The Final Report of the Education and Workforce Committee reported back on the Employment Relations Amendment Bill in December last year which proposes changes to provide greater certainty around whether a worker is a contractor or an employee.

One of the key aims of the Bill is to provide greater certainty around whether a worker is a contractor or an employee — an issue that often leads to disputes over minimum statutory entitlements such as holiday pay. This was also the key consideration in the recent Raiser Operations v E Tū Incorporated decision, on which we drafted an article that can be accessed here. That decision has come to be colloquially known as the Uber decision.

Contractor or Employee?

This is a common question. A business believes it has engaged a contractor, while the worker claims they are actually an employee and therefore entitled to sick leave, annual leave, and holiday pay. Employees, unlike contractors, are able to raise personal grievances should an employment dispute arise and this represents significant exposure for businesses. It’s important to get it right.

Under the current law, the courts focus on the real nature of the working relationship, not just what the contract says. All relevant factors are considered, including the parties’ intentions, the level of control exercised, how integrated the worker is within the business, and the economic reality of the arrangement. The key principle is ‘substance over form’.

As a result, even if a contract labels someone as an “independent contractor”, they may still be legally found to be an employee based on how the relationship operates in practice. This was illustrated in the Uber decision where the four Uber drivers were found to be employees rather than contractors, despite the contracts stating otherwise.

What is changing?

The Bill proposes a new “gateway test”. If the gateway criteria are satisfied, the relationship will be treated as contracting without the need for the kind of detailed factual analysis seen in the Uber case. Only if the test is not met will the courts apply the existing “real nature of the relationship” analysis.

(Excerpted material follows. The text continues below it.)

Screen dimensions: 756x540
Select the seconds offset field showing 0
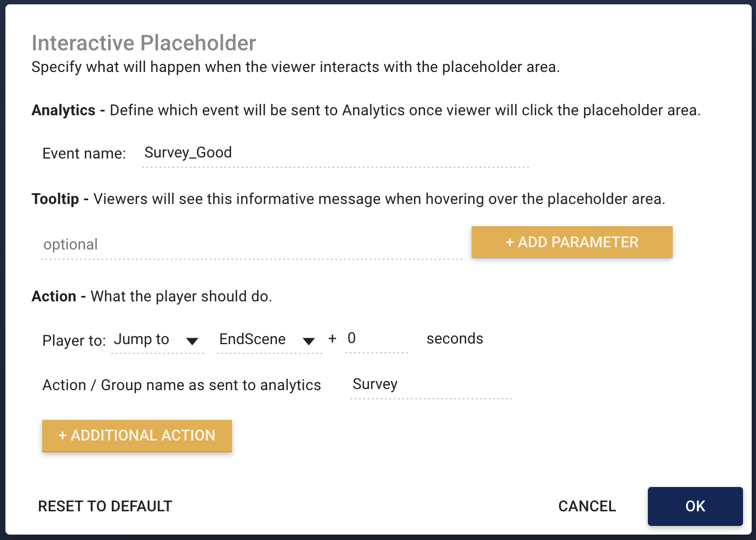(376, 339)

In general terms, the gateway test requires for a contracting relationship to be valid:

  • the written contract clearly states the worker is a contractor;
  • the worker can work for others;
  • the worker controls their availability;
  • the worker can subcontract the work;
  • the arrangement cannot be terminated simply because the worker refuses extra tasks; and
  • the worker has had a reasonable opportunity to seek independent advice.

 

Other key changes in the Bill

The Bill also proposes:

  • changes to personal grievance remedies, with greater weight given to employee conduct. Remedies may be reduced or denied where an employee’s misconduct or contribution played a role in the circumstances giving rise to the grievance; and
  • a $200,000 income threshold, above which employees cannot bring unjustified dismissal claims; and
  • removal of the 30-day rule. Employers and new employees will be able to agree on individual employment terms from day one, even where a collective agreement applies, without the current requirement to follow collective terms for the first 30 days.

 

What does this mean for businesses?

These proposed amendments represent a likely shift in employment law in favour of employers. The overall aim of the government is to increase labour market flexibility, reduce compliance costs and uncertainty, and provide clearer rules for businesses when engaging workers.

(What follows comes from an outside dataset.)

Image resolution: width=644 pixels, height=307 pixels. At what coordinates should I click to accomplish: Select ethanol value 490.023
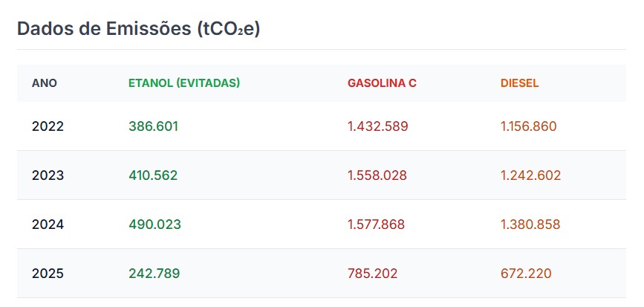pos(155,224)
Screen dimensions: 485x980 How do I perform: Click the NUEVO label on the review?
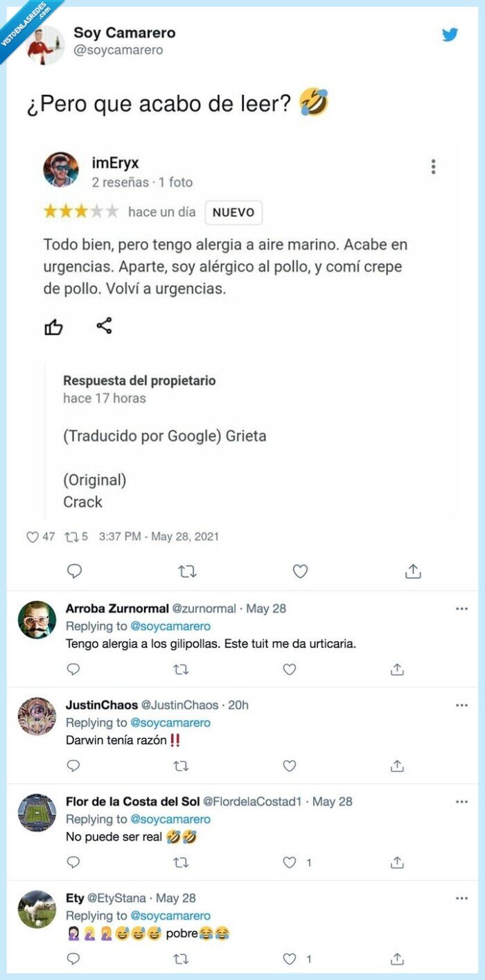click(x=233, y=213)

However, until the Bill is enacted, the current law, including the principles confirmed in the Uber decision, continues to apply.

If you engage contractors or are reviewing your workforce arrangements, early legal advice can help reduce risk and avoid costly disputes. Our employment law specialists can provide clear, practical advice tailored to your circumstances and assist you in managing contractor and employment relationships with confidence.

About the author

Matt graduated from Victoria University in 2017 with a Bachelor of Laws and a Bachelor of Arts degree. Matt was admitted to the bar in February 2018. Matt joined the team at Corcoran French in November 2021 after working in Alternative Dispute Resolution in Auckland and then working for another…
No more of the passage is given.